Once you reach the line containing "Where should I click to: Click the Move" in the entries below, write out that line and each one after it down to the line containing "Click the blue", exactly and with nothing added.

-- Data for analysis follows --

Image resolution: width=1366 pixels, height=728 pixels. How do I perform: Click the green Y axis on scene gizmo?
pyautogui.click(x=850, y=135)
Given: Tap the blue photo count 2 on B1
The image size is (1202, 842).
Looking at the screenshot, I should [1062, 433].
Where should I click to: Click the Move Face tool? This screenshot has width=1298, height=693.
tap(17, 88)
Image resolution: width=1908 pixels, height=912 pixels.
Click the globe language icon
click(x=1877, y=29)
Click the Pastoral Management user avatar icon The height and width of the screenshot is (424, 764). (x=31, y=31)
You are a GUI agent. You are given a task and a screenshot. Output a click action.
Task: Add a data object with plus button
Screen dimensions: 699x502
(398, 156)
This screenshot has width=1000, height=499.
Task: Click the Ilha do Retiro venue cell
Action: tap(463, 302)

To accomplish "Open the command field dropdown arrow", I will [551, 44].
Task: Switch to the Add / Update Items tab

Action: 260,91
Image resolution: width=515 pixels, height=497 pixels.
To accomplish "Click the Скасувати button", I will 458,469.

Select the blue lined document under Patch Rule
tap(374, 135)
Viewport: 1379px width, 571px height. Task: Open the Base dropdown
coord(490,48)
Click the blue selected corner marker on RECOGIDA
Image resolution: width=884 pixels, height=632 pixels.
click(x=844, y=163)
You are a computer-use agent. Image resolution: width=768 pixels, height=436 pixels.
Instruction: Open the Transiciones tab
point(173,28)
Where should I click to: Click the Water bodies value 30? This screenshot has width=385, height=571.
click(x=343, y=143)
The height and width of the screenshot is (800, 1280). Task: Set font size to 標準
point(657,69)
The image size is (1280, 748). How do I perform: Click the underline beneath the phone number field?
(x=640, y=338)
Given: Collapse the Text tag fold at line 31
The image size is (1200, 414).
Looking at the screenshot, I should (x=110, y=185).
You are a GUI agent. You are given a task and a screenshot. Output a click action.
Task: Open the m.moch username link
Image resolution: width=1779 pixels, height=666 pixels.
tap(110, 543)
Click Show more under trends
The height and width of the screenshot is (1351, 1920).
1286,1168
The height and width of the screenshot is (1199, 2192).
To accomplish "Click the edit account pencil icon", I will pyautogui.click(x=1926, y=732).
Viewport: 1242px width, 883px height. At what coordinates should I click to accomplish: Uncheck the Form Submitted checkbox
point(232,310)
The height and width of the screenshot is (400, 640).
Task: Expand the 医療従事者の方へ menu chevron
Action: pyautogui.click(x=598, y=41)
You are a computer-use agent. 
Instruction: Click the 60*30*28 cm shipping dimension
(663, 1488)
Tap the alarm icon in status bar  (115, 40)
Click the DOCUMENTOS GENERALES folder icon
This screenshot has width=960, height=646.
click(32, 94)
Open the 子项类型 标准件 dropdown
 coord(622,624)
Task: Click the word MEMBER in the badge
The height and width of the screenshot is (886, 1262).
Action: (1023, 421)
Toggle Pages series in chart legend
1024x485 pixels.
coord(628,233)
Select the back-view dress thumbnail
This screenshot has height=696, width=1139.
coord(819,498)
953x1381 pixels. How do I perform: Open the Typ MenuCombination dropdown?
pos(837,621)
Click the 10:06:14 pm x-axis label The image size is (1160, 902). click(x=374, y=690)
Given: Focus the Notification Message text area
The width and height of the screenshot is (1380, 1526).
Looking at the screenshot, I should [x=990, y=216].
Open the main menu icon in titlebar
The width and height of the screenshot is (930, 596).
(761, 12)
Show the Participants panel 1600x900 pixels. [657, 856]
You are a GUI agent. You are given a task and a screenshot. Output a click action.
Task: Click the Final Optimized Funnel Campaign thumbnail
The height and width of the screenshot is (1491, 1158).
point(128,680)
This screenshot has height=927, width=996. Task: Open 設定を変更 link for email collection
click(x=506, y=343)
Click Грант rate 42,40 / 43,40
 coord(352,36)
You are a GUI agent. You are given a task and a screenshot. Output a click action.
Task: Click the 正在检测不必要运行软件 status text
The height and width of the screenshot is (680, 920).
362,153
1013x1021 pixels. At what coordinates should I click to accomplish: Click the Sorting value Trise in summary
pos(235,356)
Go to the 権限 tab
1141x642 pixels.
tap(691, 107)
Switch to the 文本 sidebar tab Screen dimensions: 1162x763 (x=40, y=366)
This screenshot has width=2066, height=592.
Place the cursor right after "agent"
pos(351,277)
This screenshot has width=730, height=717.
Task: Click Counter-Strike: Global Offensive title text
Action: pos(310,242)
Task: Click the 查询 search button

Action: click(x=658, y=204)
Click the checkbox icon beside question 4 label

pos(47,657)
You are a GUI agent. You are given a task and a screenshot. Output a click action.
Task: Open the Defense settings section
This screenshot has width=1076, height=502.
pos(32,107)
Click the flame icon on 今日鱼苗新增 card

-- Data for analysis concluded --

> _Response area_
Where should I click to: Click the Move Face tool? This screenshot has width=1298, height=693.
tap(17, 88)
Image resolution: width=1908 pixels, height=912 pixels.
Click the globe language icon
click(x=1877, y=29)
Click the Pastoral Management user avatar icon The height and width of the screenshot is (424, 764). (x=31, y=31)
You are a GUI agent. You are given a task and a screenshot. Output a click action.
Task: Add a data object with plus button
Screen dimensions: 699x502
(398, 156)
This screenshot has width=1000, height=499.
Task: Click the Ilha do Retiro venue cell
Action: tap(463, 302)

To accomplish "Open the command field dropdown arrow", I will [551, 44].
Task: Switch to the Add / Update Items tab

Action: 260,91
Image resolution: width=515 pixels, height=497 pixels.
To accomplish "Click the Скасувати button", I will 458,469.

Select the blue lined document under Patch Rule
tap(374, 135)
Viewport: 1379px width, 571px height. Task: Open the Base dropdown
coord(490,48)
Click the blue selected corner marker on RECOGIDA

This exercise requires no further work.